A consistent limitation of all the discussed observational studies is that platelet indices are influenced by various conditions, which can confound the analysis. Therefore, the strengths of our study are that this potential source of bias was overcome through the use of genetic variants as instruments for platelet indices and the possibility of reverse causation was explored [28, 29, 40]. Furthermore, the multivariable MR method was the major strength, which compared the roles of different correlated platelet traits in BP elevation. We also implemented a rigorous methodological approach, incorporating a range of sensitivity analyses to explore potential bias due to genetic pleiotropy.

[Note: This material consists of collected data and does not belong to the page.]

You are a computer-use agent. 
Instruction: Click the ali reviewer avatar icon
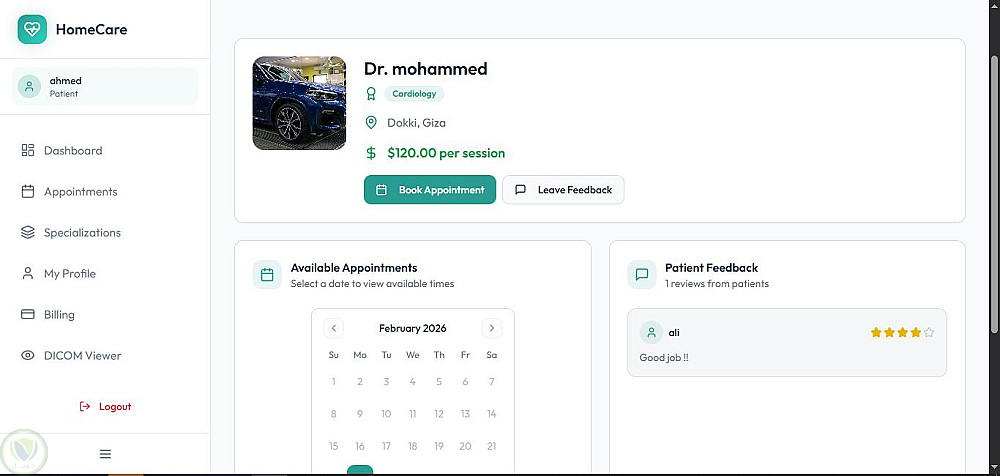[652, 333]
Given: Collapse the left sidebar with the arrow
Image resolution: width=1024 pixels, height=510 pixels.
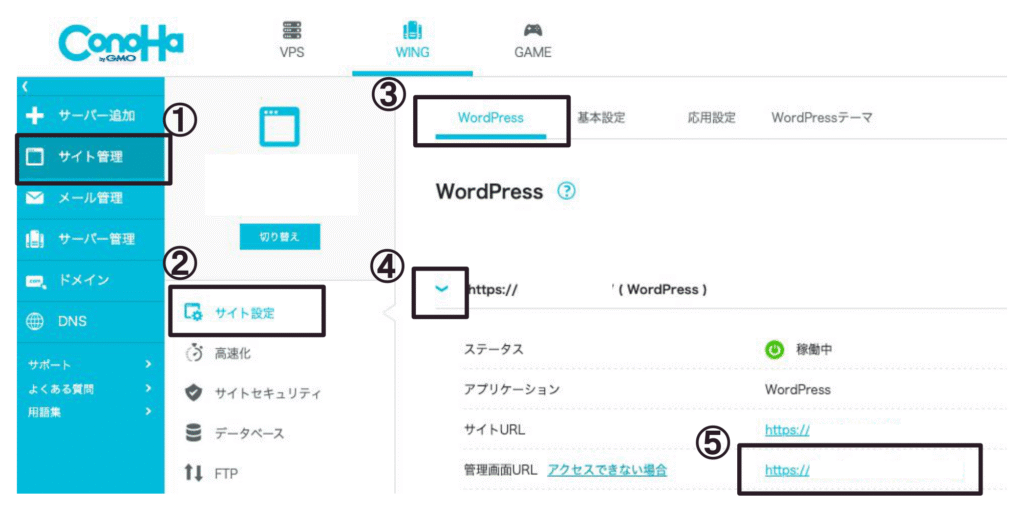Looking at the screenshot, I should (25, 88).
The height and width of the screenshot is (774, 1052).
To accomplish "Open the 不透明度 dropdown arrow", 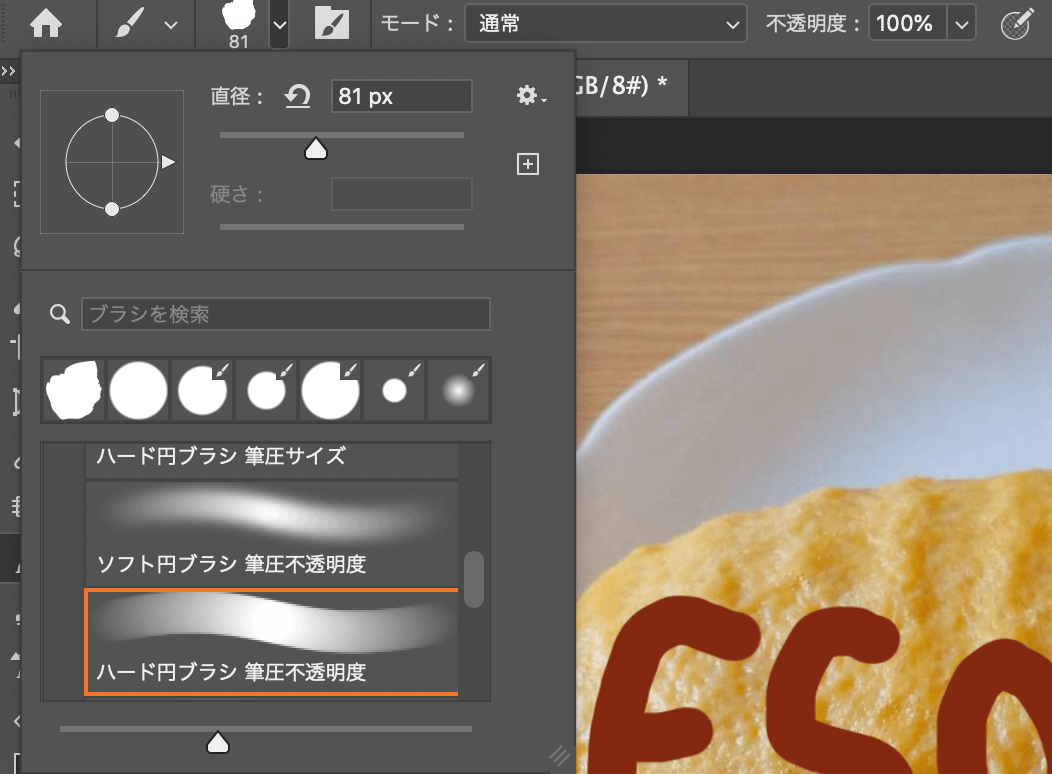I will click(961, 24).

This study also has limitations. First, the GWAS of traits associated with platelets was performed in the UK Biobank population, and BP data were available from meta-analyses published by the International Consortium of Blood Pressure (ICBP) and UK Biobank studies. Therefore, there is the potential for overlap in samples and bias related to this fact [31]. Second, we added a more significant number of SNPs as IVs with no horizontal pleiotropy to increase the R2. As a result, the improvement of SNPs in the instrument came increasingly due to heterogeneity. Third, we only included four platelet indices in the study; there may be other hematological markers related to platelets, which means that the dominant role of PLT and PDW could need adjustment when including other traits, such as platelet-large cell ratio (P-LCR).

MR assumes a linear relationship between the exposure and outcome [41], which, in our case, included genetically determined platelet indices and BP level. For this reason, the results of our MR analysis should not be extrapolated to extremes of platelet indices and BP. Of particular note is the possibility that platelets may be a causal risk factor for the progression rather than the onset of hypertension; there could be distinct causes for the initiation and progression of a disease, which means that the causal exposures for disease onset may not necessarily be causal for disease progression (and vice versa) [42].

Conclusions

The current MR study provides evidence in support of PLT and PDW as independent and predominant traits accounting for the basis of PLT, PCT, MPV, and PDW in relation to BP levels. Conversely, SBP has a weak influence on PLT and PCT. In summary, we extended the evidence that platelets may not only be bystanders in the pathogenesis and progression of hypertension. Understanding the role of platelets and their related traits is valuable for clinical as well as public health. What is not established is the direct effect of platelet activation on BP, so future basic experimental studies should explore specific pathophysiologic mechanisms. Stratified RCT research is also needed to give antiplatelet therapy more evidence as the primary prevention of thrombotic disease in people with high BP.